Was the Vodafone Femtocell hack new?
Yesterday, 14 July, news that The Hacker's Choice had published details on how to use a Vodafone "Sure Signal" femtocell as a 3G phone interception point was circulated around the internet. The group had published detailed instructions covering how to wire a serial console up to gain access, break into the device and then modify the device's Linux-based software to intercept and decode traffic. It also covered how to remove the location device to stop the network provider confirming the unit's location. The proof of concept hack was both impressive and comprehensive.
The only problem, for those that wish to replicate the work, is that the project, according to its own timeline in the document, stopped in July 2010. According to Vodafone, the holes that the group exploited to gain access to the device were closed in a software update – since July 2010, a new version of femtocells has been deployed by Vodafone and other phone networks, which may or may not be more secure. Vodafone have identified a number of devices running software which predates the patch and have now disabled their access to their phone network.
The Hacker's Choice admitted that they did not "know about any femto after Jul 2010" but said that they were more interested in the architectural flaws of the femtocell network which sees cell phone network secret information requested and sent to the relatively insecure femtocell stations.
The acquisition of root access was not new. Researchers Zack Fasel and Matthew Jakubowski had presented a technique for obtaining root access to femtocells in February 2010 and were looking into techniques to intercept calls by modifying the software on the system.
The researchers at Hacker's Choice successfully managed to prove that it was not just possible to perform that interception, but also to acquire the network secrets and work out a process which could decode audio messages.

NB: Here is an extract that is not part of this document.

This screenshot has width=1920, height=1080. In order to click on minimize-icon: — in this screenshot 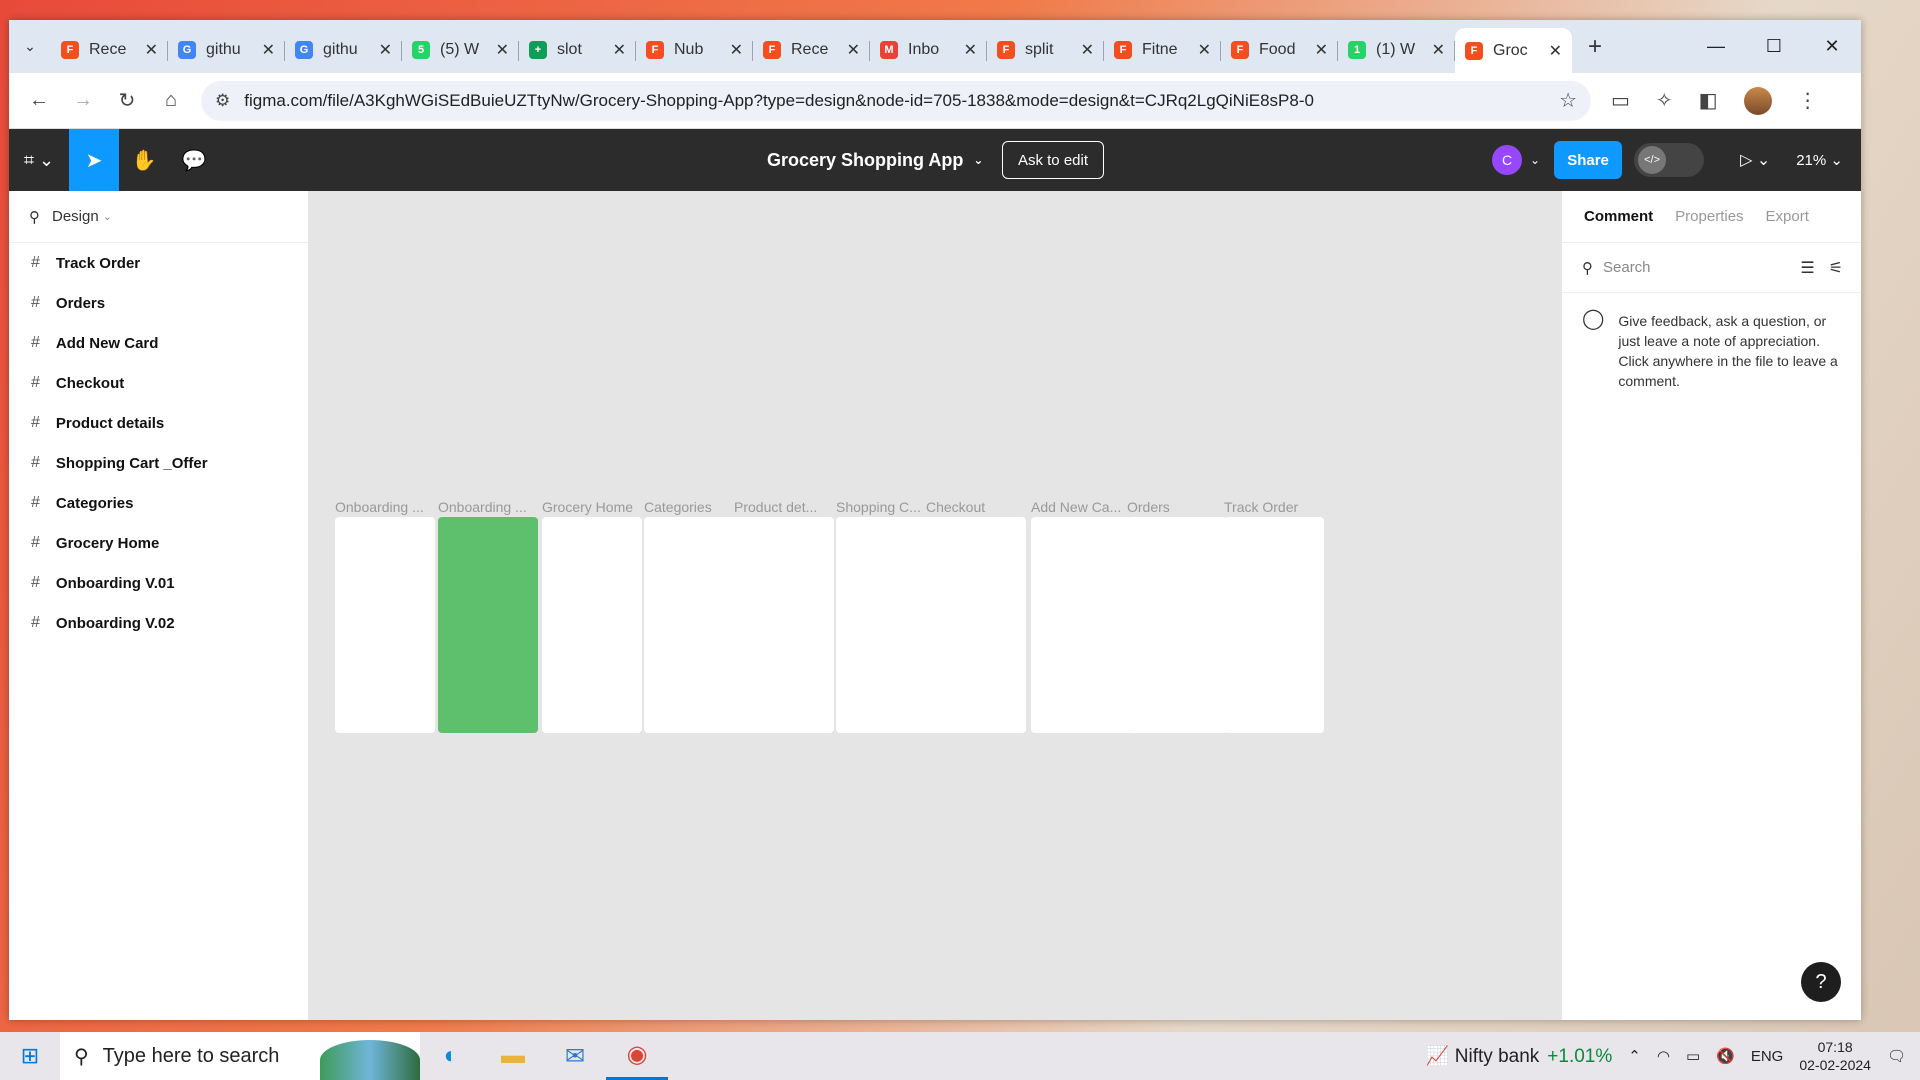, I will do `click(1716, 46)`.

Other elements of the hack allowed them to place calls or send SMS messages but have them billed to a target SIM card, use the femtocell and a server to tunnel calls from outside the UK and capture passing mobile phones' IMSI numbers.
The Hacker's Choice point to continued research in the field, including a talk by the TU Berlin's SeCT research group at August's Blackhat conference: "Femtocells: A poisonous needle in the operator's hay stack" which will cover a range of attacks that can be performed on end-users and network operators.